The beginning of this journey in 2018 coincided with a time when the movement to stop waste generated by single-use packaging began to take hold. We launched a Consortium to leverage the power of the world’s biggest food and beverage brands (Starbucks, McDonald’s, Taco Bell, KFC, Pizza Hut, Wendy’s, The Coca Cola Company, and Nestlé are all partners in the NextGen Consortium) and to create a market signal to drive scalable solutions for recyclable and compostable cups. And while expanding the recycling of food packaging is still a critical and primary focus of this ambitious endeavor, the dark horse in this race has been reusable and refillable cup systems.
We are seeing a growing demand from consumers and policy makers – and therefore an opportunity for brands – to completely rethink how we deliver products. And eliminating the need for single-use packaging in the first place is part of the suite of tools that can reduce waste and climate impact. From “naked” stores with no packaging to tech-enabled reusable packaging that tracks and recirculates items, sometimes with a consumer incentive, these models are growing. And cups are the next frontier, with a goal of making reusable cups as convenient as single-use. With these emerging cup models, consumers can simply get a cup at the cafe, drop it off at drop spots around the city or return them to the cafe for their next use.
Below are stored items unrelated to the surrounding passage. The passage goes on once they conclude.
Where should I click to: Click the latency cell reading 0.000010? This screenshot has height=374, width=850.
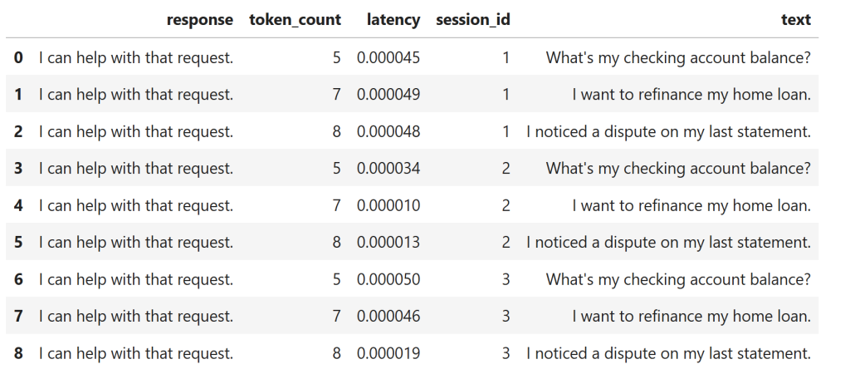click(388, 205)
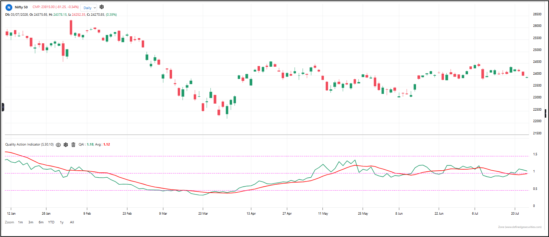
Task: Show All data zoom range
Action: 72,222
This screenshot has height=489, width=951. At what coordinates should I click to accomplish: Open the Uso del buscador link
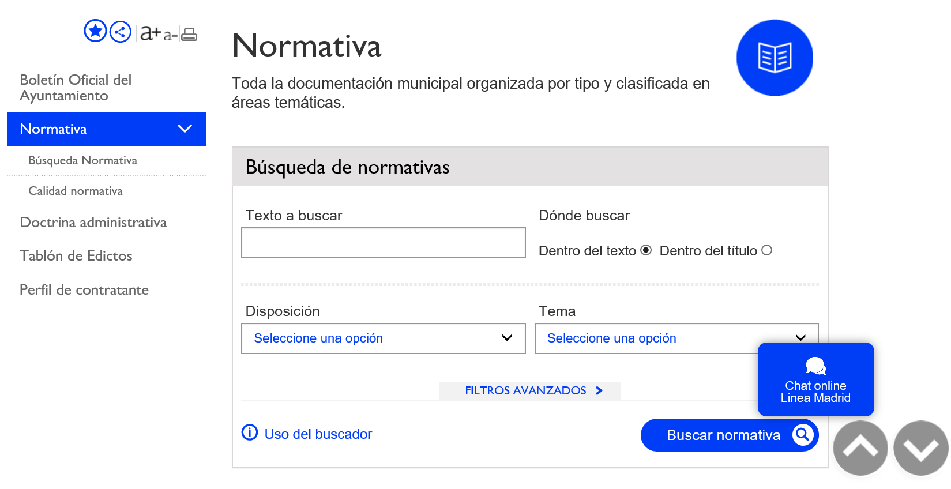(x=318, y=434)

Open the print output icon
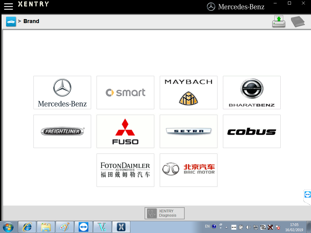[278, 21]
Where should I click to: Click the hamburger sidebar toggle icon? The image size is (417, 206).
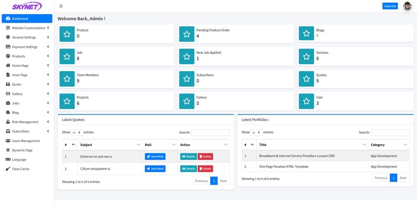pyautogui.click(x=61, y=6)
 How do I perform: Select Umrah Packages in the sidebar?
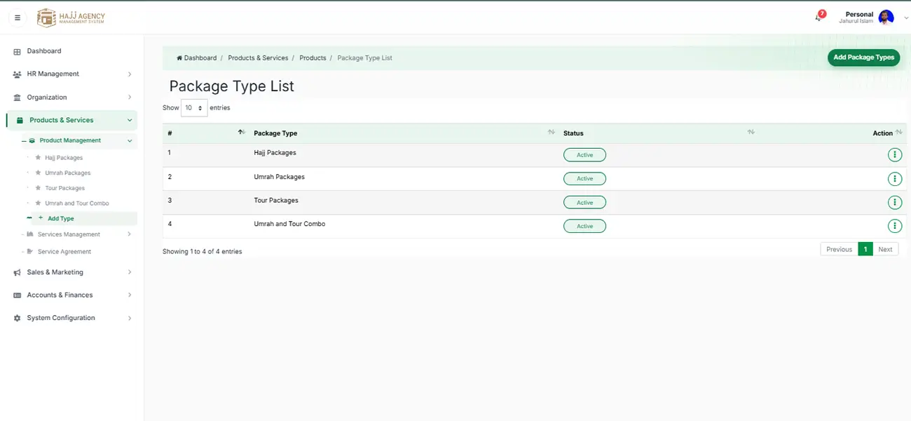(x=67, y=173)
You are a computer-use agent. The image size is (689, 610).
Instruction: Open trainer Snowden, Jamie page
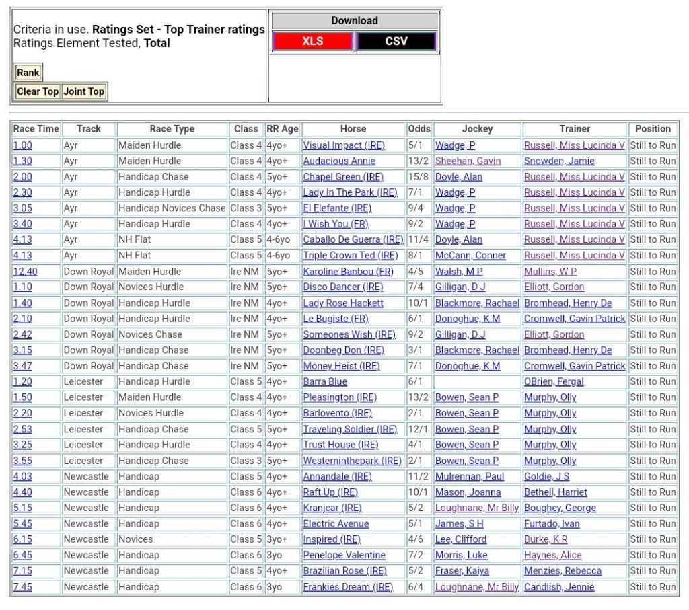[559, 161]

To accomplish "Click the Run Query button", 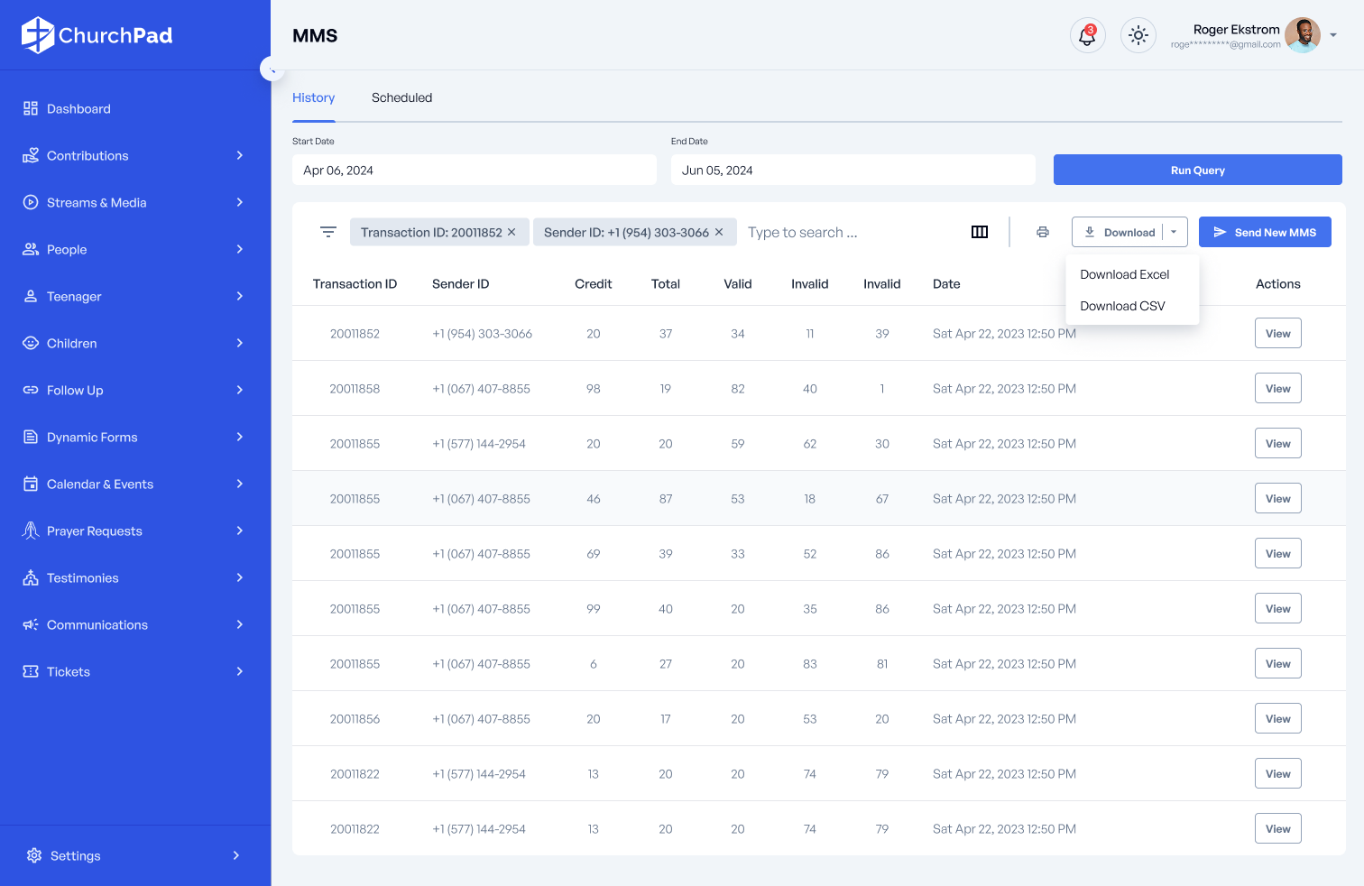I will coord(1197,171).
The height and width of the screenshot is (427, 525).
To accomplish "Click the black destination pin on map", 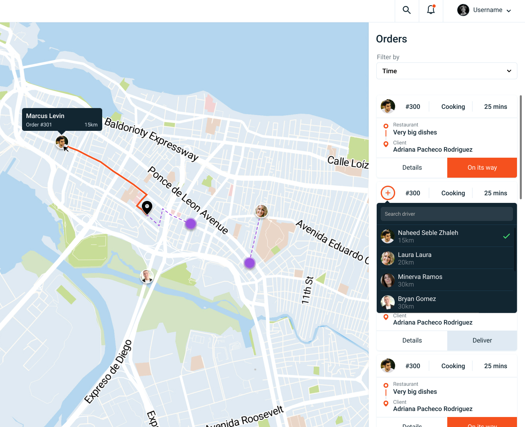I will pyautogui.click(x=147, y=207).
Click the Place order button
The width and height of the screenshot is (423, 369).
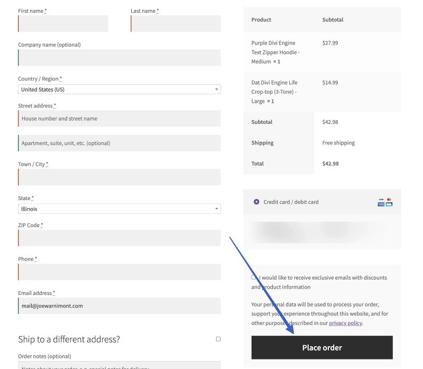[321, 347]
Companies like CupClub, Muuse, ReCup and others also work with the cafes and/or offsite washing facilities to collect and sanitize the cups.
Designing reuse models that can work in the complex ecosystems of a Starbucks or McDonald’s and creating an optimal customer experience across the US is no small task. Our testing and pilots over the last year have helped us identify pitfalls that have made past ideas fail. Innovation is a messy, iterative process and often failure leads to learnings, and learnings lead to success. Through the public-facing pilots launching this week, we are testing the cup’s technical feasibility, business model viability, user desirability and circular resiliency, among other things.
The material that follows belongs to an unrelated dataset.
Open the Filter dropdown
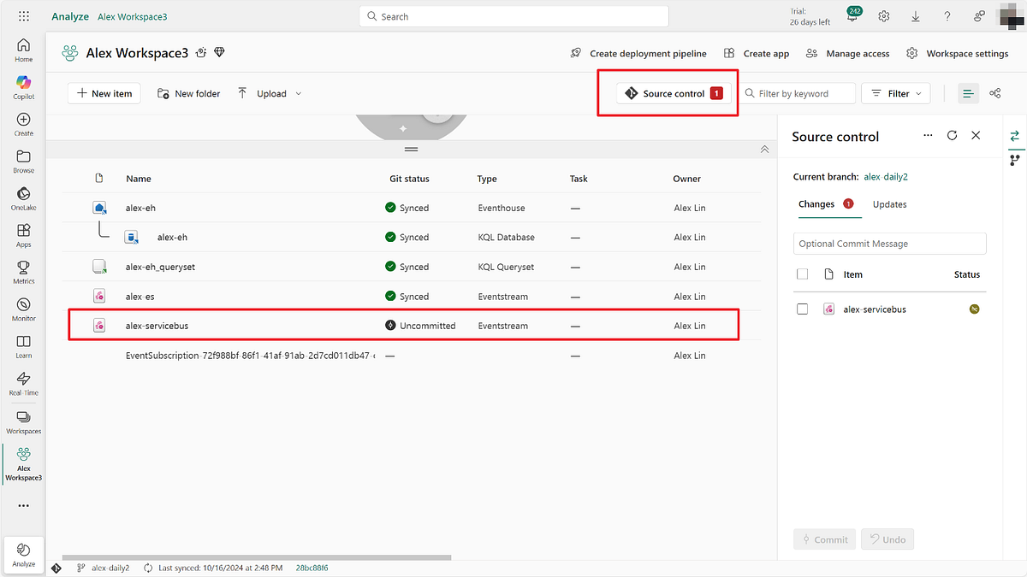The width and height of the screenshot is (1027, 577). coord(895,93)
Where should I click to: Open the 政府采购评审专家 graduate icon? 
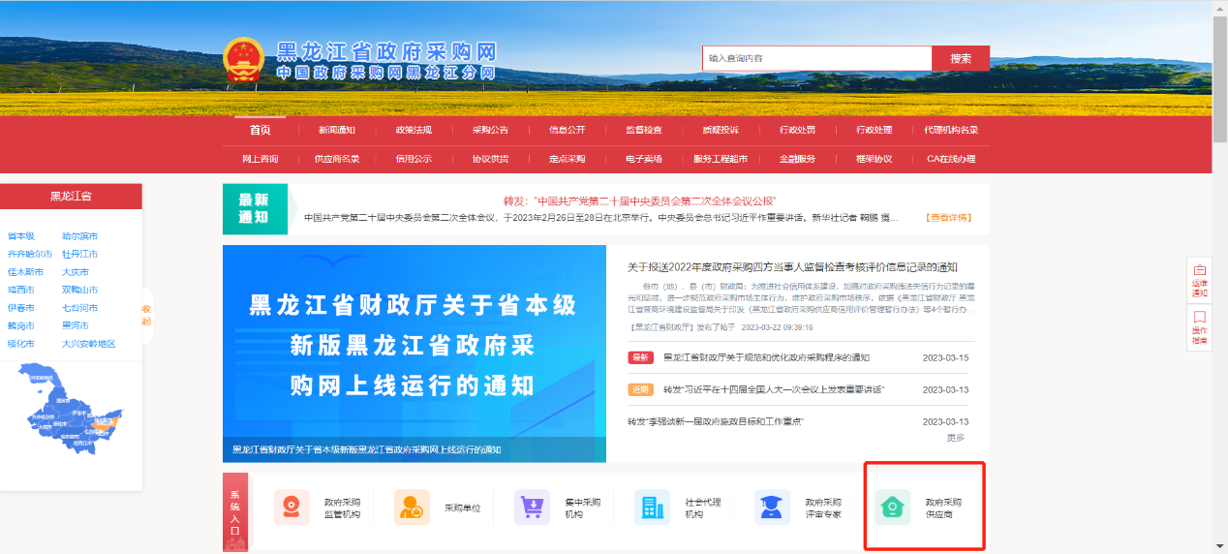coord(772,508)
Lessons learned from these trials will be shared with NextGen Consortium partners, further honing and testing their systems to bridge the gap between prototyping and in-market testing and broader rollouts.
We see a bright future for pioneers in the reuse revolution like NextGen Cup winners CupClub, Muuse, and ReCup. We are equally excited to watch the innovation flood gates open thanks to the market signal created by the global brands in the NextGen Consortium coming together to find new solutions. We are seeing an unprecedented number of promising market entrants in reusable cup models. While we don’t yet know which models or businesses will be able to meet the operational needs and scale of today’s marketplaces, we know that the NextGen Consortium has been successful at bringing talent to the table. Just as ride-sharing, e-commerce and smart-devices have disrupted legacy business models that had dominated for many years, beverage containers and cups are ripe for the new models that help us improve the drinking experience without the negative consequences of today’s throwaway culture.
To advance the circular economy, we need the space to make and learn from mistakes and to bring together unlikely bedfellows to enable systems change. Today, we are at a tipping point, with an increased sense of urgency to address the global crises of climate change, ocean plastic pollution, and waste. We have the building blocks to scale a solution for cups, and can leverage and build upon the NextGen model to design out waste. First up it’s the cup, but the opportunities for pushing the bounds of sustainable design are endless.